[Data items]

☆ ☆ ☆

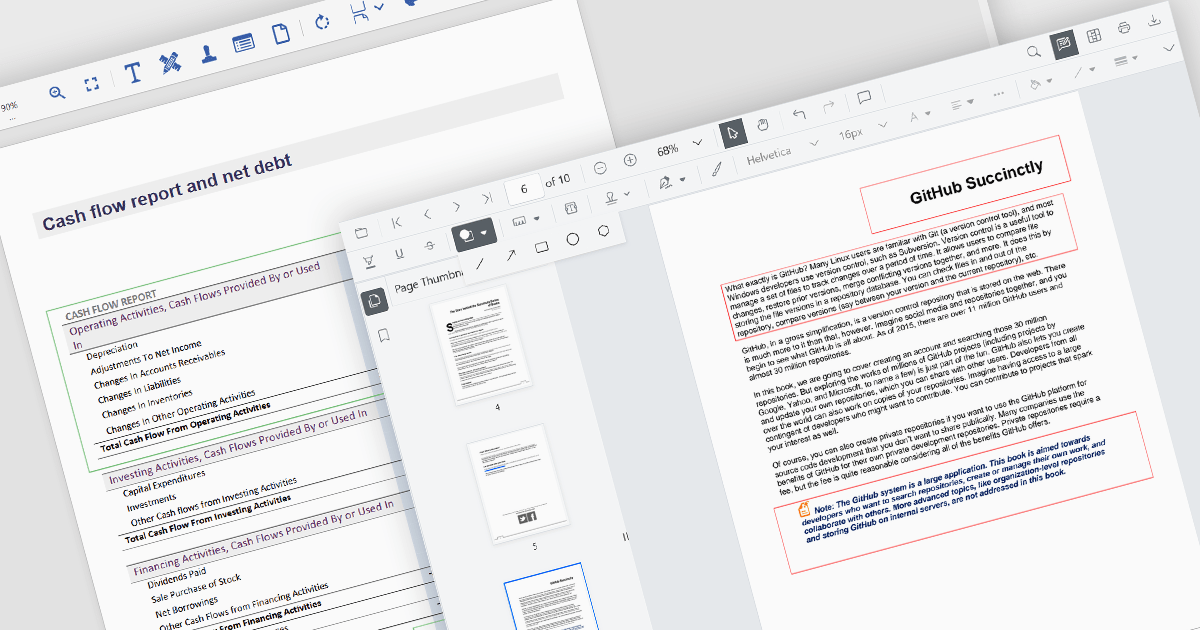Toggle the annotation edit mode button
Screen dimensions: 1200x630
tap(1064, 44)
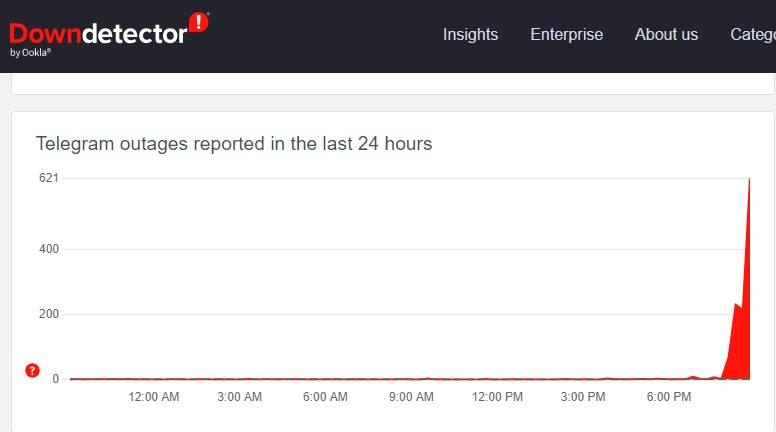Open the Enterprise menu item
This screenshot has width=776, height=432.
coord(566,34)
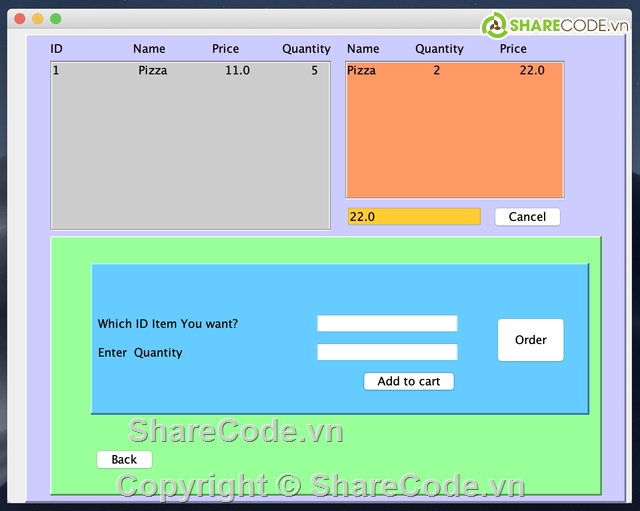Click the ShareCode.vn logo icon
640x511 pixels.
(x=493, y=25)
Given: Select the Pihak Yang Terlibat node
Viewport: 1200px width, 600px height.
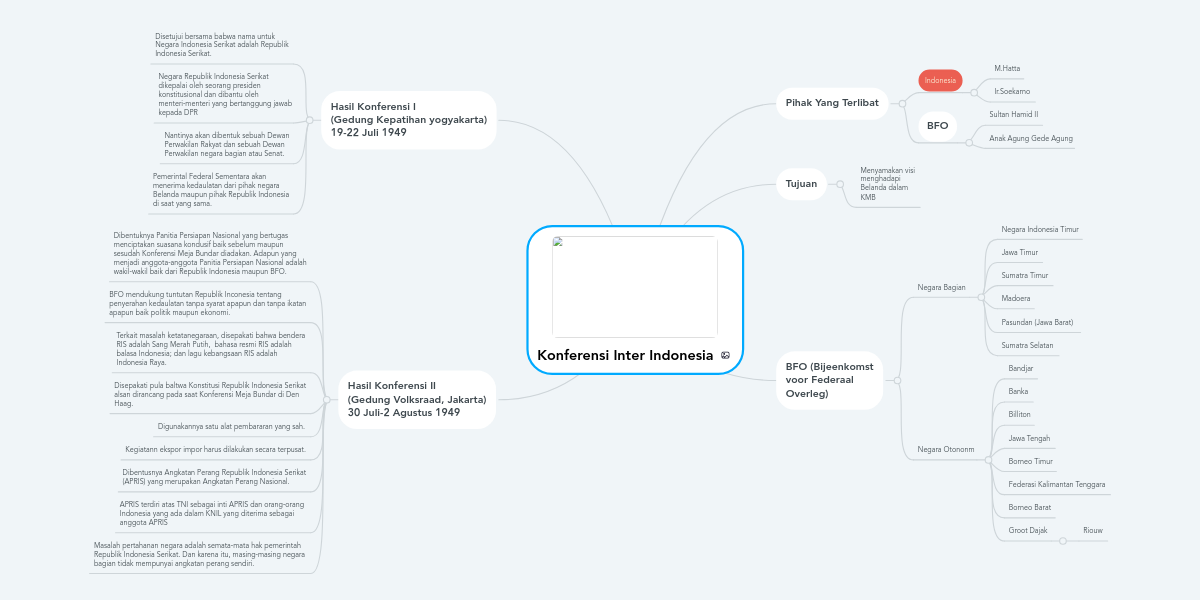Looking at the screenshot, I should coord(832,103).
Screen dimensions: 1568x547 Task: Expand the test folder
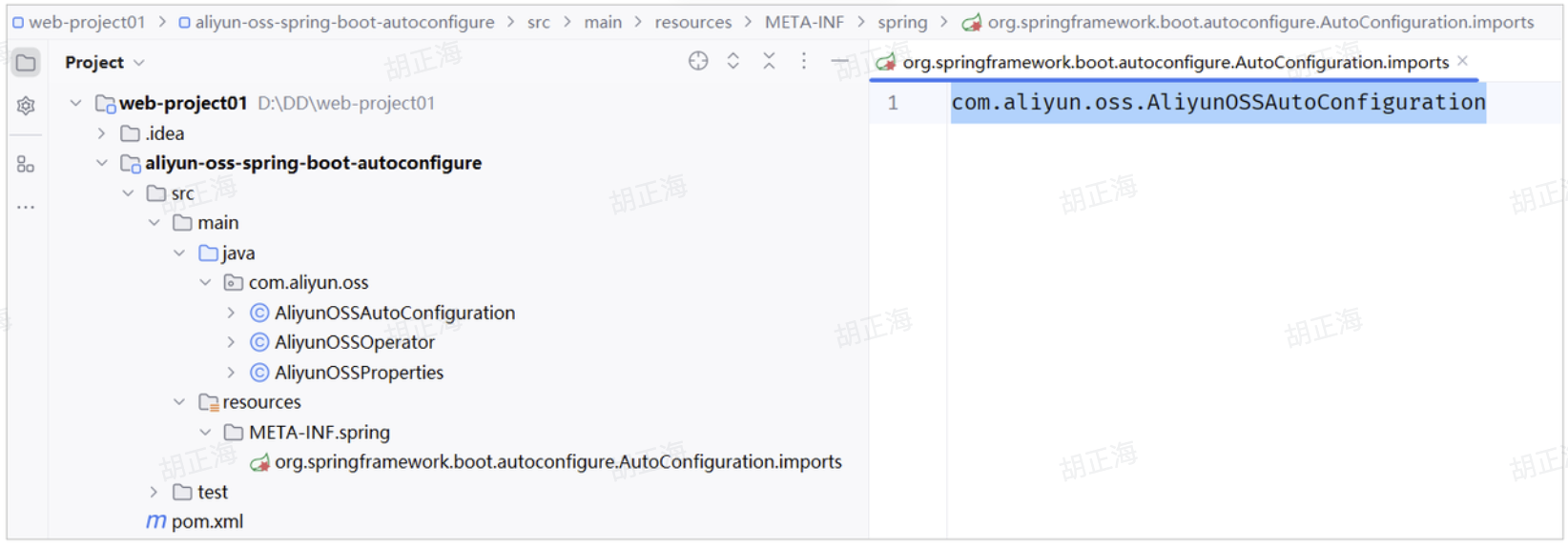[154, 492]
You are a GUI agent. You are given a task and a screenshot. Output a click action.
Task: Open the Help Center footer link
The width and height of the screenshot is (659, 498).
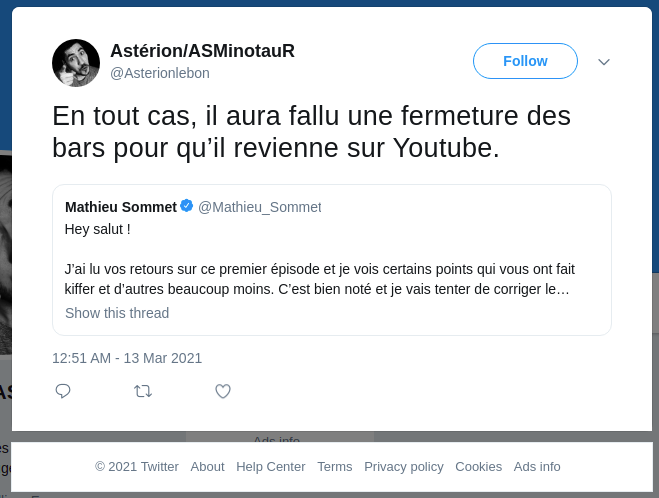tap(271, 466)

☆ ☆ ☆

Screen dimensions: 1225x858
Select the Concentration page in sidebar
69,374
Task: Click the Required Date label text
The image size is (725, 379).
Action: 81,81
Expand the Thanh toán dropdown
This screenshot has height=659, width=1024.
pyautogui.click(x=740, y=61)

☆ ☆ ☆

◆ **REQUEST**: Taking the listing lines from the one containing "Screen dimensions: 1225x858" through the one containing "pyautogui.click(x=740, y=61)", reproduce only those lines with "Shipping Date" substituted for "Required Date" and everything else left unchanged.

◆ **OUTPUT OF THE TASK**:
Screen dimensions: 1225x858
Select the Concentration page in sidebar
69,374
Task: Click the Shipping Date label text
The image size is (725, 379).
Action: 81,81
Expand the Thanh toán dropdown
This screenshot has height=659, width=1024.
pyautogui.click(x=740, y=61)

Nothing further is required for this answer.